PROMPT. The complete listing should be restated word for word.

DATA SHOWN.
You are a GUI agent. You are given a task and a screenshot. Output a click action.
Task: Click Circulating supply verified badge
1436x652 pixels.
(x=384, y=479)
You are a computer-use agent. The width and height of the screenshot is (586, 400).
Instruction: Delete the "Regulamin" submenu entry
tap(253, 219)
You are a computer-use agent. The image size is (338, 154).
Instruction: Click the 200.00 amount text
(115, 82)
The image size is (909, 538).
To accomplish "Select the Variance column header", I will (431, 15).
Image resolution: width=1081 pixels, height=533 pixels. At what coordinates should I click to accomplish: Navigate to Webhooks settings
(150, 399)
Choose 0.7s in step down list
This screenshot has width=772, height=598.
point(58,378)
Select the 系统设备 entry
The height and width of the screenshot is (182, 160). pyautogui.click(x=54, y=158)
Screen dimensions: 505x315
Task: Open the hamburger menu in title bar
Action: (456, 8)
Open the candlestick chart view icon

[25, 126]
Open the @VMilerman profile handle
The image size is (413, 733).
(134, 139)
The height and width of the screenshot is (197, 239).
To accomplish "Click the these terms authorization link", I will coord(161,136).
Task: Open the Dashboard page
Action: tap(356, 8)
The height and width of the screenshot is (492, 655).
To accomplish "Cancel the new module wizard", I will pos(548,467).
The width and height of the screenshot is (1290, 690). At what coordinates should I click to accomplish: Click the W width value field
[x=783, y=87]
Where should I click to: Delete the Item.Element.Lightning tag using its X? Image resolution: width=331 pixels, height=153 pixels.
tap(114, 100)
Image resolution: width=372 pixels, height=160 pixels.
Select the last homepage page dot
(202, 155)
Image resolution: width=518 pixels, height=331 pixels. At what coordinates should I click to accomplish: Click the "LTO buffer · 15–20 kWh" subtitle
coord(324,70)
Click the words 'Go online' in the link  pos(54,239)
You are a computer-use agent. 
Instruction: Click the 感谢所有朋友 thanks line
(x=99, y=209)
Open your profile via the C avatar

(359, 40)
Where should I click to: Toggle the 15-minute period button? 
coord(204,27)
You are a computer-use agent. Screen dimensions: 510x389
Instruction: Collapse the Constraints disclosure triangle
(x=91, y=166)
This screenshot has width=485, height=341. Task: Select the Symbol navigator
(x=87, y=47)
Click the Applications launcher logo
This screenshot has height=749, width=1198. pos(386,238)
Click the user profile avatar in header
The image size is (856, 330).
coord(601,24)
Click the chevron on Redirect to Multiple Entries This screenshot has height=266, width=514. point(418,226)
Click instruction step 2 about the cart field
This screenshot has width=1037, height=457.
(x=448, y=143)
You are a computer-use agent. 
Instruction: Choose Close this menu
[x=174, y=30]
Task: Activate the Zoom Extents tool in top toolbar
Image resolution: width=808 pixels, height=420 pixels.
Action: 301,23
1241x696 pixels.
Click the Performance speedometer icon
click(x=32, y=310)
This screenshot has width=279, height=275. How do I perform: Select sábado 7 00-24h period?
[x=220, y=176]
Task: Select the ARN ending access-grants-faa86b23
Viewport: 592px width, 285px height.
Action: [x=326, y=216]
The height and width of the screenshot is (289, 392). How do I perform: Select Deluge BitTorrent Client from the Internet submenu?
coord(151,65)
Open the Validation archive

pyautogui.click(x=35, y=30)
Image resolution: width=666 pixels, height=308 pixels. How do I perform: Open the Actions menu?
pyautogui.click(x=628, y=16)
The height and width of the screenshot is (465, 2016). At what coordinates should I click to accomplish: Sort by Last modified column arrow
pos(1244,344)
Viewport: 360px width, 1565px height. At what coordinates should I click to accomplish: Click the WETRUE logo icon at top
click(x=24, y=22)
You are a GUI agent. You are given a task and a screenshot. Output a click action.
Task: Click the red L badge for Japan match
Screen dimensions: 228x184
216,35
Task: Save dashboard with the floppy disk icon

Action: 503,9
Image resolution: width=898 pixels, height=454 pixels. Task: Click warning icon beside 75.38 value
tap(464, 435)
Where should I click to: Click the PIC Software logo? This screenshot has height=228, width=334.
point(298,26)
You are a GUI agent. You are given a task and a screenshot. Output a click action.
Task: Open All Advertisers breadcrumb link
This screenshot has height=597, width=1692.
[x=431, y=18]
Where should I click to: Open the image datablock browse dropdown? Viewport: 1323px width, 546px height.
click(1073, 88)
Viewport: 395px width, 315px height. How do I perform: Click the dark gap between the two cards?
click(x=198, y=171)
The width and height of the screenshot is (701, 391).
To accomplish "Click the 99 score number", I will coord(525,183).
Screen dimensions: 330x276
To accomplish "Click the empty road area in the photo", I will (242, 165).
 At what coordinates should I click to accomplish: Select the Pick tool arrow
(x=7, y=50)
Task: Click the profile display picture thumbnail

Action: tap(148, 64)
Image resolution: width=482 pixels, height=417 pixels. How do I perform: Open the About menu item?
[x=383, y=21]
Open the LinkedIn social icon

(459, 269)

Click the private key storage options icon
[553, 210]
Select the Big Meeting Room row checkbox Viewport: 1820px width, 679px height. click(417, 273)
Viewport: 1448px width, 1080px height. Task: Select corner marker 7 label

SOLUTION TO THIS PROBLEM.
You are a GUI agent. You are given a task and a screenshot. Output a click action.
Task: Click Circulating supply verified badge
1436x652 pixels.
(x=384, y=479)
You are a computer-use agent. The width and height of the screenshot is (586, 400).
Instruction: Delete the "Regulamin" submenu entry
tap(253, 219)
You are a computer-use agent. The image size is (338, 154).
Instruction: Click the 200.00 amount text
(115, 82)
The image size is (909, 538).
To accomplish "Select the Variance column header", I will (431, 15).
Image resolution: width=1081 pixels, height=533 pixels. At what coordinates should I click to accomplish: Navigate to Webhooks settings
(150, 399)
Choose 0.7s in step down list
This screenshot has width=772, height=598.
point(58,378)
Select the 系统设备 entry
The height and width of the screenshot is (182, 160). pyautogui.click(x=54, y=158)
Screen dimensions: 505x315
Task: Open the hamburger menu in title bar
Action: (456, 8)
Open the candlestick chart view icon

[25, 126]
Open the @VMilerman profile handle
The image size is (413, 733).
(134, 139)
The height and width of the screenshot is (197, 239).
To accomplish "Click the these terms authorization link", I will coord(161,136).
Task: Open the Dashboard page
Action: tap(356, 8)
The height and width of the screenshot is (492, 655).
To accomplish "Cancel the new module wizard", I will pos(548,467).
The width and height of the screenshot is (1290, 690). At what coordinates should I click to accomplish: Click the W width value field
[x=783, y=87]
Where should I click to: Delete the Item.Element.Lightning tag using its X? Image resolution: width=331 pixels, height=153 pixels.
tap(114, 100)
Image resolution: width=372 pixels, height=160 pixels.
Select the last homepage page dot
(202, 155)
Image resolution: width=518 pixels, height=331 pixels. At what coordinates should I click to accomplish: Click the "LTO buffer · 15–20 kWh" subtitle
coord(324,70)
Click the words 'Go online' in the link  pos(54,239)
You are a computer-use agent. 
Instruction: Click the 感谢所有朋友 thanks line
(x=99, y=209)
Open your profile via the C avatar

(359, 40)
Where should I click to: Toggle the 15-minute period button? 
coord(204,27)
You are a computer-use agent. Screen dimensions: 510x389
Instruction: Collapse the Constraints disclosure triangle
(x=91, y=166)
This screenshot has width=485, height=341. Task: Select the Symbol navigator
(x=87, y=47)
Click the Applications launcher logo
This screenshot has height=749, width=1198. pos(386,238)
Click the user profile avatar in header
The image size is (856, 330).
coord(601,24)
Click the chevron on Redirect to Multiple Entries This screenshot has height=266, width=514. point(418,226)
Click instruction step 2 about the cart field
This screenshot has width=1037, height=457.
(x=448, y=143)
You are a computer-use agent. 
Instruction: Choose Close this menu
[x=174, y=30]
Task: Activate the Zoom Extents tool in top toolbar
Image resolution: width=808 pixels, height=420 pixels.
Action: 301,23
1241x696 pixels.
Click the Performance speedometer icon
click(x=32, y=310)
This screenshot has width=279, height=275. How do I perform: Select sábado 7 00-24h period?
[x=220, y=176]
Task: Select the ARN ending access-grants-faa86b23
Viewport: 592px width, 285px height.
Action: [x=326, y=216]
The height and width of the screenshot is (289, 392). How do I perform: Select Deluge BitTorrent Client from the Internet submenu?
coord(151,65)
Open the Validation archive

pyautogui.click(x=35, y=30)
Image resolution: width=666 pixels, height=308 pixels. How do I perform: Open the Actions menu?
pyautogui.click(x=628, y=16)
The height and width of the screenshot is (465, 2016). At what coordinates should I click to accomplish: Sort by Last modified column arrow
pos(1244,344)
Viewport: 360px width, 1565px height. At what coordinates should I click to accomplish: Click the WETRUE logo icon at top
click(x=24, y=22)
You are a GUI agent. You are given a task and a screenshot. Output a click action.
Task: Click the red L badge for Japan match
Screen dimensions: 228x184
216,35
Task: Save dashboard with the floppy disk icon

Action: 503,9
Image resolution: width=898 pixels, height=454 pixels. Task: Click warning icon beside 75.38 value
tap(464, 435)
Where should I click to: Click the PIC Software logo? This screenshot has height=228, width=334.
point(298,26)
You are a GUI agent. You are given a task and a screenshot. Output a click action.
Task: Open All Advertisers breadcrumb link
This screenshot has height=597, width=1692.
[x=431, y=18]
Where should I click to: Open the image datablock browse dropdown? Viewport: 1323px width, 546px height.
click(1073, 88)
Viewport: 395px width, 315px height. How do I perform: Click the dark gap between the two cards?
click(x=198, y=171)
The width and height of the screenshot is (701, 391).
To accomplish "Click the 99 score number", I will coord(525,183).
Screen dimensions: 330x276
To accomplish "Click the empty road area in the photo", I will (242, 165).
 At what coordinates should I click to accomplish: Select the Pick tool arrow
(x=7, y=50)
Task: Click the profile display picture thumbnail

Action: tap(148, 64)
Image resolution: width=482 pixels, height=417 pixels. How do I perform: Open the About menu item?
[x=383, y=21]
Open the LinkedIn social icon

(459, 269)

Click the private key storage options icon
[553, 210]
Select the Big Meeting Room row checkbox Viewport: 1820px width, 679px height. click(417, 273)
Viewport: 1448px width, 1080px height. Task: Select corner marker 7 label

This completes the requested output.